Thanks for the replies. Sorry for the delay over the weekend, but please see the attachmet for an idea of the dimensions and rough layout. The clear span of the cellar wall in one open area is 66ft hight.

I thought mutually orthogonal corners could provide lateral stifffness so I only sketched in counterforts and pilasters in the midspan areas to create essentially a vertical T-beam wall. Not too efficient though, since the slurry wall acting as the effective flange will be in tension, not compression from the inward lateral earth pressure. But with deep enough counterforts, I think it should work.

Max

 

[hokie66]

maxwolf,

I think your scheme has some problems:

1) You still have to do top down construction to brace the slurry walls. The walls, counterforts, pilasters, etc. won't be able to do the job as cantilevers.
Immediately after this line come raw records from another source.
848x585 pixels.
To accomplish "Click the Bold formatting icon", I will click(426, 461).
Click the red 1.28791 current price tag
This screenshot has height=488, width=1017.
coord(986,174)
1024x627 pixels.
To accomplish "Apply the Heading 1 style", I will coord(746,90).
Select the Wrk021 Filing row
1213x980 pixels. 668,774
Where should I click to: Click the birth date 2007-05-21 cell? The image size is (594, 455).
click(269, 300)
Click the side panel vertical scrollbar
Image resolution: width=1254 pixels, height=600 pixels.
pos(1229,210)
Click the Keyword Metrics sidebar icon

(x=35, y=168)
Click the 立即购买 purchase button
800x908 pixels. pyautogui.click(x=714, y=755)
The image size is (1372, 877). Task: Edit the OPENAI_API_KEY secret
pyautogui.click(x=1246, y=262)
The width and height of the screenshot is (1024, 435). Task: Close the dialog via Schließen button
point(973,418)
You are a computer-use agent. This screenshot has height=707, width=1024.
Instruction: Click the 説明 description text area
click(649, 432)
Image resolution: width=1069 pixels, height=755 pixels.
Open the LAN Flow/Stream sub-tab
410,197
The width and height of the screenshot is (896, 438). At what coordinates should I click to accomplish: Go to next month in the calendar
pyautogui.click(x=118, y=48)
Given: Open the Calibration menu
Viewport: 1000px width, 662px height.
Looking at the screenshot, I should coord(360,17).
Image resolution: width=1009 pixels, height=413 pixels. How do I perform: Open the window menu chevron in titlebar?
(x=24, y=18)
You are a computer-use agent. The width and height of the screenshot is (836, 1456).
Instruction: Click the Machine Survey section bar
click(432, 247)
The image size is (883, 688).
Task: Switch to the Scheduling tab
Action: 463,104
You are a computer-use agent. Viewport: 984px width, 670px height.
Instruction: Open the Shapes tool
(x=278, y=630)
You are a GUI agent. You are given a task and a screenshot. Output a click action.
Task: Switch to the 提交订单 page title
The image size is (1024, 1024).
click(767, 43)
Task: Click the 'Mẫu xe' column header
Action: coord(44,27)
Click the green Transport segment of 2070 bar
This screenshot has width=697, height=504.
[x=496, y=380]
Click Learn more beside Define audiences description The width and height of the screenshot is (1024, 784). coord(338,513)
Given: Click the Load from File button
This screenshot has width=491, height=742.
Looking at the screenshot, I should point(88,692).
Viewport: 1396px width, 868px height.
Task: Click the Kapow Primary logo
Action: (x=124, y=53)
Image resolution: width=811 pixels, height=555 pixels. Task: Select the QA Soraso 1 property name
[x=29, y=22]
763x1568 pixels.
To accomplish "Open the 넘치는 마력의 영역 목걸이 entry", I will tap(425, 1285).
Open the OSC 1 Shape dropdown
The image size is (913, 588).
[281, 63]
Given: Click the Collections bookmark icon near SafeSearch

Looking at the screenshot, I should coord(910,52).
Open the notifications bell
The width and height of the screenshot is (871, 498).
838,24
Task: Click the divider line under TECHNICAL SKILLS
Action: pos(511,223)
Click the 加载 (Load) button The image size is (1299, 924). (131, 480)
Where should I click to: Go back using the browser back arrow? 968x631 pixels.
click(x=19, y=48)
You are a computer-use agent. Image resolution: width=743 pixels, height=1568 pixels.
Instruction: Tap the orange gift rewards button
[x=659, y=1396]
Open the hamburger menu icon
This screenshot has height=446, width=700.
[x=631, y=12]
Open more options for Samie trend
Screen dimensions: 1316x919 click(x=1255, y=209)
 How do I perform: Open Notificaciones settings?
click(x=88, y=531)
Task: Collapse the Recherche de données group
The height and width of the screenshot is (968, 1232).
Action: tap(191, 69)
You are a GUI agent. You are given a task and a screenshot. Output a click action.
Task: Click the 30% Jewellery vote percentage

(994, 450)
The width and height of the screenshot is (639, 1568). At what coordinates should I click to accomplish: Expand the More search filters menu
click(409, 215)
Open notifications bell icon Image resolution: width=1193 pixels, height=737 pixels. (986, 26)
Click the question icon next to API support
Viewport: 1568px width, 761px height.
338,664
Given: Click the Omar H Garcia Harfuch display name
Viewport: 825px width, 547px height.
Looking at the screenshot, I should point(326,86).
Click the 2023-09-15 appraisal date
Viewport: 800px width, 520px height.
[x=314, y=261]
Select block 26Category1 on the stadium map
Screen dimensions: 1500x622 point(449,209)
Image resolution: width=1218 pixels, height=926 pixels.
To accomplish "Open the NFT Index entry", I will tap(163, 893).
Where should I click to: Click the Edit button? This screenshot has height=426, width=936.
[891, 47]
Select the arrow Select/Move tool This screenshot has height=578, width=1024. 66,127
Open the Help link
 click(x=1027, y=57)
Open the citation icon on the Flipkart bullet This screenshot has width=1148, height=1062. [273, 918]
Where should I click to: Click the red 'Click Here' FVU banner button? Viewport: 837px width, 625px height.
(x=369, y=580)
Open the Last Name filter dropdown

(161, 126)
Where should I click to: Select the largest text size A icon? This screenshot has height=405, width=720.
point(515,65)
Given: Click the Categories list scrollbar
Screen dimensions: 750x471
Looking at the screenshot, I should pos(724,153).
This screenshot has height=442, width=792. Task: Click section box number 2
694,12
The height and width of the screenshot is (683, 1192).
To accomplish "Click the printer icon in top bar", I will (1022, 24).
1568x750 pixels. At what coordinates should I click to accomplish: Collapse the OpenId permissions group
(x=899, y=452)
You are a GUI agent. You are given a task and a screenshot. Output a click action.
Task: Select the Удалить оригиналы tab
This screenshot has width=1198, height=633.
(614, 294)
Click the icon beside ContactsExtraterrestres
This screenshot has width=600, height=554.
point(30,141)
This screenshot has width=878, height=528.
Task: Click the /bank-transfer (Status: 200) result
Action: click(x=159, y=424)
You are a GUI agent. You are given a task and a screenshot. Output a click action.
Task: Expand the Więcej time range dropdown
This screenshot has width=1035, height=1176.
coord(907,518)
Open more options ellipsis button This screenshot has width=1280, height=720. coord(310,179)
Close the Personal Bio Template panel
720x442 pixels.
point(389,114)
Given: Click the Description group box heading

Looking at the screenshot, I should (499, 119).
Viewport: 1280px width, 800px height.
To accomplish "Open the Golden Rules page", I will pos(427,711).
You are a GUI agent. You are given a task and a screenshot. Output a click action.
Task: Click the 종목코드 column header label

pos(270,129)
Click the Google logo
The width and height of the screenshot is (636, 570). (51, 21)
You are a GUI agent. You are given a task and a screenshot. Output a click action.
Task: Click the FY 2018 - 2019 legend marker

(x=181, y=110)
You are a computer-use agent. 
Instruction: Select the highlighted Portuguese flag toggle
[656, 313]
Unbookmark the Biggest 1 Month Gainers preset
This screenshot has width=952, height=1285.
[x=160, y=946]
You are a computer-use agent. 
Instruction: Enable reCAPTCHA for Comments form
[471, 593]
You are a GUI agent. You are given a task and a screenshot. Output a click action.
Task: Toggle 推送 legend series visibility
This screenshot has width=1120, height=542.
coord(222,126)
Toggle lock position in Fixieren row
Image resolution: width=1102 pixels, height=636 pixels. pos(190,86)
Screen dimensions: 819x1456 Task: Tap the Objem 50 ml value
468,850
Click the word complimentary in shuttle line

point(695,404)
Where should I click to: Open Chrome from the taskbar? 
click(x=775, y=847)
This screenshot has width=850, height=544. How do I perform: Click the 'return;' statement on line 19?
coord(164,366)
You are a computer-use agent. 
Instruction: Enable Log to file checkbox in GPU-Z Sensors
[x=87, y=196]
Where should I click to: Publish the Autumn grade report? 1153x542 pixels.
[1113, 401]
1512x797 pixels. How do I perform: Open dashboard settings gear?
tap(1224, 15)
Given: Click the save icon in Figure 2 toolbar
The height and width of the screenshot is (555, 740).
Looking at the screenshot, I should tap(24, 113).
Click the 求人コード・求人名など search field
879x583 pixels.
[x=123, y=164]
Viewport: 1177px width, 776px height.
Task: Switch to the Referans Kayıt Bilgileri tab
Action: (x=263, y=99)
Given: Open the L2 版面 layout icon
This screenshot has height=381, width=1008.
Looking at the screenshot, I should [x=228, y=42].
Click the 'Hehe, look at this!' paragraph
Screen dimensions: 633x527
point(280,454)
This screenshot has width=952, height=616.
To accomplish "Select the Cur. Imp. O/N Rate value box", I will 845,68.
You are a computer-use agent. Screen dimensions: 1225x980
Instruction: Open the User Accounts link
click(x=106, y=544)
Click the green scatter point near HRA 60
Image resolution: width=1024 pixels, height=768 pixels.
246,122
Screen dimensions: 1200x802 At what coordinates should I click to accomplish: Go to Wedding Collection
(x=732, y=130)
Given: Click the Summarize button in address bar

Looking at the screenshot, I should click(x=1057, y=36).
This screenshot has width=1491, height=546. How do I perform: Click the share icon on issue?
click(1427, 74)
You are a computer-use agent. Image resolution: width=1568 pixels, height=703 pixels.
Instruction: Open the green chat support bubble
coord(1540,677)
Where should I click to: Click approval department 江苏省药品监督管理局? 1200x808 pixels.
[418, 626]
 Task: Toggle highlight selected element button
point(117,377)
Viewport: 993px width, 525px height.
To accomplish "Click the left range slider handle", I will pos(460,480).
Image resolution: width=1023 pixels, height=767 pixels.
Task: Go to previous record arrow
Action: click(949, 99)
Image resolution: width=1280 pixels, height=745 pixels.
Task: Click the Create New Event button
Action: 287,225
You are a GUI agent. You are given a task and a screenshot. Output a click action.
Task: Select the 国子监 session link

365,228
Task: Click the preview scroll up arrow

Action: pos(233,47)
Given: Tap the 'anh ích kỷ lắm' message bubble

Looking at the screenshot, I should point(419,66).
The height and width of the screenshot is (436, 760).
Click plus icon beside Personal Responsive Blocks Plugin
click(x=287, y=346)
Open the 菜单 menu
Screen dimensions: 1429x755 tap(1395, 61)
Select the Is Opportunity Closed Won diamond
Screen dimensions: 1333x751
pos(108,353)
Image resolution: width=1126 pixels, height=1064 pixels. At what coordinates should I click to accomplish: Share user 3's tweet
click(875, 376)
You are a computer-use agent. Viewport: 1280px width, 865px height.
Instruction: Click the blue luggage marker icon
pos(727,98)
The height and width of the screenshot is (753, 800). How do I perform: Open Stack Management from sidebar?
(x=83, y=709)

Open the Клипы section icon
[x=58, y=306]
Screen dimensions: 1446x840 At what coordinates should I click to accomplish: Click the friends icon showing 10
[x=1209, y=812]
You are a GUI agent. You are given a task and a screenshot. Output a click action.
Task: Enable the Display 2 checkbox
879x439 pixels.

2. The end 80' long wall would have to span horizontally, as the pilasters are not shown to be braced at top, thus may not do much good.

3. I don't have any experience with making a slurry wall span horizontally, but wonder how that can be done, that is how is the reinforcing placed under bentonite and made continuous?

 

[hokie66]

maxwolf,

We have probably all lost sight of the need to support the existing adjacent structures. Underpinning will be required if they are founded at high levels, but how would that interface with the other work?

 

[maxwolf]

Hokie66,

There's continuous lateral restraint at the top of all the slurry walls from the 1st floor slab, and from the trusses in one direction. So the counterforts would be laterally simply supported at the top (1st floor) and have a fixed end at the base. Sorry if the sketch wasn't clear.

Good question on the underpinning. I need more information from the neighboring site to the left. Not a problem at the top of the page since buildings are far from the prop. line. The additional pressure from the pressure bulbs of the neighboring building would have to be added to the calc for the counterforts. I need to make a conservative estimate for the added pressure and recalc it.

I'm not sure how to make slurry walls span horizontally. Horizontal rebar lapping is the issue I see when the cages are lowered into the slurry. Since the counterforted wall would act as a cont. multispan slab, horiz. rebar splices could be placed at zero moment transitions zones (from pos to neg moment). That could help reduce the need for cont. horizontal steel. If the horizontal spanning can't be done, I've got a rough calc that requires a vertically spanning diaphragm wall nearly 10ft thick. Shear governs.

You're comments are really appreciated.

maxwolf